Folke Tegetthoff: Wir freuen uns wirklich sehr auf unser neues Festival „badradkersburgERZÄHLT“! Es wird eine direkte Fortsetzung unseres Festivals in Bad Gleichenberg – eben nur ein paar Kilometer weiter östlich. Wir haben sechs Programmpunkte vorbereitet, wie immer mit großartigen KünstlerInnen, für Kinder (Die Matineen), für Erwachsene (Die Lange Nacht der fantastischen Geschichten) und für die ganze Familie (Der Genuss-Geschichten-Tag). Das Besondere ist, dass wir mehrere Orte in der Stadt bespielen und somit das besondere Flair und die besondere Atmosphäre der Stadt miteinbezogen werden kann.

SOJ: Die junge Generation ist immer mehr mit dem Handy beschäftigt. Wie kann man diese Gruppe wieder mehr zum aktiven Lesen bringen?

Folke Tegetthoff: Die Antwort kann man LIVE bei unseren Matineen erleben: Da sitzen 200-600 Kinder (von 6-18) und hören 70 Minuten völlig gefesselt, fasziniert und vor allem völlig bewegungslos und still unseren Geschichten zu. Ich sage (und sagte) immer: Fernsehen, Computerspiele und Social Media sind immer nur ein Ersatz für das, wonach Kinder und Jugendliche die allergrößte Sehnsucht haben: Zeit, Aufmerksamkeit und Liebe. Wenn sie das in nicht mehr ausreichendem Maße von ihren Eltern oder Bezugspersonen bekommen, dann müssen sie sich natürlich einen Ausgleich suchen. So traurig das auch klingen mag: facebook und Instagram haben die Funktion des Umarmens übernommen und wenn jemand sagte: „Komm her, ich erzähle dir eine Geschichte!“ – Social Media hat immer Zeit. Schenkt immer Aufmerksamkeit und ein LIKE oder ein „Herz-Emoticon“ suggerieren Liebe…

SOJ: Welche Geschichten erzählen Sie auch noch heute am liebsten?

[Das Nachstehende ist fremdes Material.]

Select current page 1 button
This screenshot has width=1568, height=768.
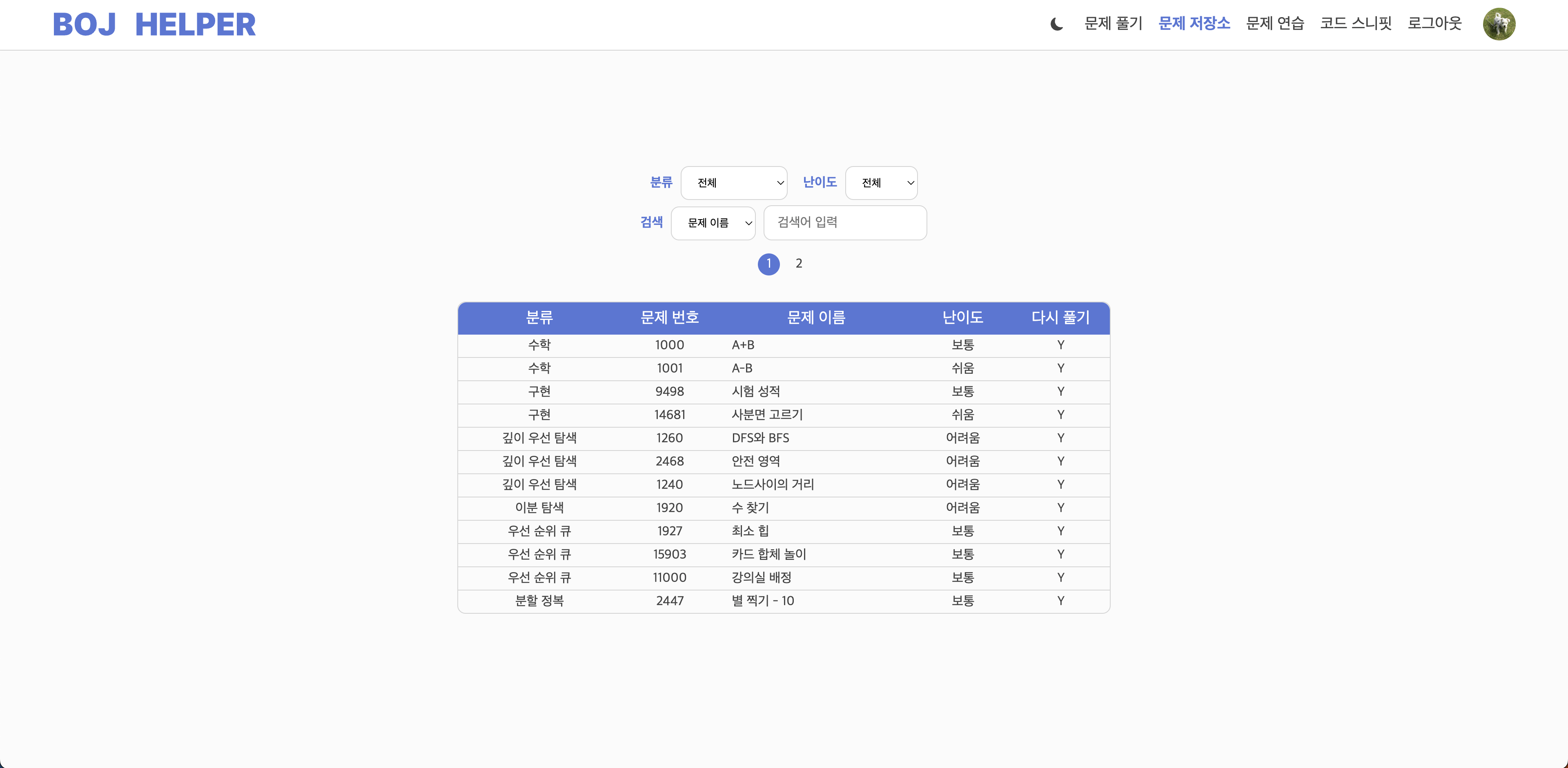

Folke Tegetthoff: Da muss man unterscheiden: Als Erzähler auf der Bühne, oder als Mensch im Zusammenspiel mit einem Gegenüber. Als Erzähler liebe ich es immer noch, auch nach 40 Jahren, meinen „Olivenbaum“ (eines der Liebesmärchen) zu erzählen, als „normaler“ Mensch habe ich so vieles aus meinem bisherigen, so aufregenden Leben zu berichten. Von meinen Tourneen, die mich um die ganze Erde führten, von unglaublichen Begegnungen, Erlebnisse und Augenblicken, die ganz entscheidend für einen Weg, meinen, oder auch für jemanden anderen waren. Es ist abgedroschen, aber stimmt natürlich: Das Leben ist eine einzige, großartige Geschichte!